NOTE: This course is included in the site-wide bundle which unlocks every course in the Academy.
In the course "What is Probability?" we looked at different interpretations of the probability concept. In that course I often referred to the “probability calculus”, or the “mathematical theory of probability”. This is what most people are talking about when they refer to “probability theory”.
Probability theory provides basic rules for reasoning with probabilities. Given probabilities for events A and B, we can calculate the probability of “A and B”, “A or B”, “A given B”, and so on. These rules are part of our modern understanding of how we ought to reason about uncertainty. In this respect they function in a way similar to the rules of deductive propositional logic, which tell us how we ought to reason with truth-preserving inferences that involve conjunctions, disjunctions, conditionals, etc.
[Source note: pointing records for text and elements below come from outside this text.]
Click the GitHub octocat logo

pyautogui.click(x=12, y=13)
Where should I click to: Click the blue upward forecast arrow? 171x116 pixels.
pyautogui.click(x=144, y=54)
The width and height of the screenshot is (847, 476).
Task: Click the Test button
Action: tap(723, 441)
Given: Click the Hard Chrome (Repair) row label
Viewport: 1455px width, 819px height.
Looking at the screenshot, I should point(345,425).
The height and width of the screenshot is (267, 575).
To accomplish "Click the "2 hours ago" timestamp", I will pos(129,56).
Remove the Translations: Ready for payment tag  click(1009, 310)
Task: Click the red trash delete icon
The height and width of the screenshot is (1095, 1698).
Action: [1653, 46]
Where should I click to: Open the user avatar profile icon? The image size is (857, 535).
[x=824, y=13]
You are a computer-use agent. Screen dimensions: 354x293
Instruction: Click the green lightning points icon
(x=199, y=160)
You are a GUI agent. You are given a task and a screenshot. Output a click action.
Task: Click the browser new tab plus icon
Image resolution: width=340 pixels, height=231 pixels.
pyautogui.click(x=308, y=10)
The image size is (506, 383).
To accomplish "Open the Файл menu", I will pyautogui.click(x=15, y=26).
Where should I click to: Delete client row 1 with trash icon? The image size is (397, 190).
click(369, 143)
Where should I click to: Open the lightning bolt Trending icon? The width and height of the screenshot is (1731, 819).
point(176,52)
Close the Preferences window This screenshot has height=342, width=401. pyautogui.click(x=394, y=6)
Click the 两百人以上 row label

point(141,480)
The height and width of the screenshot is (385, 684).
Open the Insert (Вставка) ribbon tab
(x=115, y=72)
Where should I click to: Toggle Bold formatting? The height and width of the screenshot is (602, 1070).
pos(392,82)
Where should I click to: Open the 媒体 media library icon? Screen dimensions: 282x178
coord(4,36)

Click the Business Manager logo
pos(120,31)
This is why it is also natural to talk about the "logic" of probability.
Critical thinking literacy requires that we be at least somewhat familiar with probabilistic relationships.
What Will I Learn in This Course?
In this course you'll learn:
- important preliminary concepts about how to interpret probability relationships
- the basic rules for reasoning with probabilities
- worked examples illustrating how to perform elementary probability calculations
- an introduction to Bayes' Rule and Bayesian reasoning
What Do I Get With This Course?
When you enroll in this course you get
- 12 video lectures, totaling 58 minutes of viewing time
- Full transcripts for each of the lectures, embedded below the videos
- Discussion comments for each of the lectures, allowing you to ask and respond to questions and comments
- Quiz questions to help test your understanding of the concepts
- A pdf ebook suitable for printing or viewing on a desktop computer or tablet device
I'm sometimes asked if the course on Probability Fallacies requires this one as a prerequisite. The answer is "no, but it helps if you want a deeper understanding". I created the Probability Fallacies course to be self-contained, but someone who is familiar with the rules of probability will have a better appreciation of some of the fallacies discussed in that course.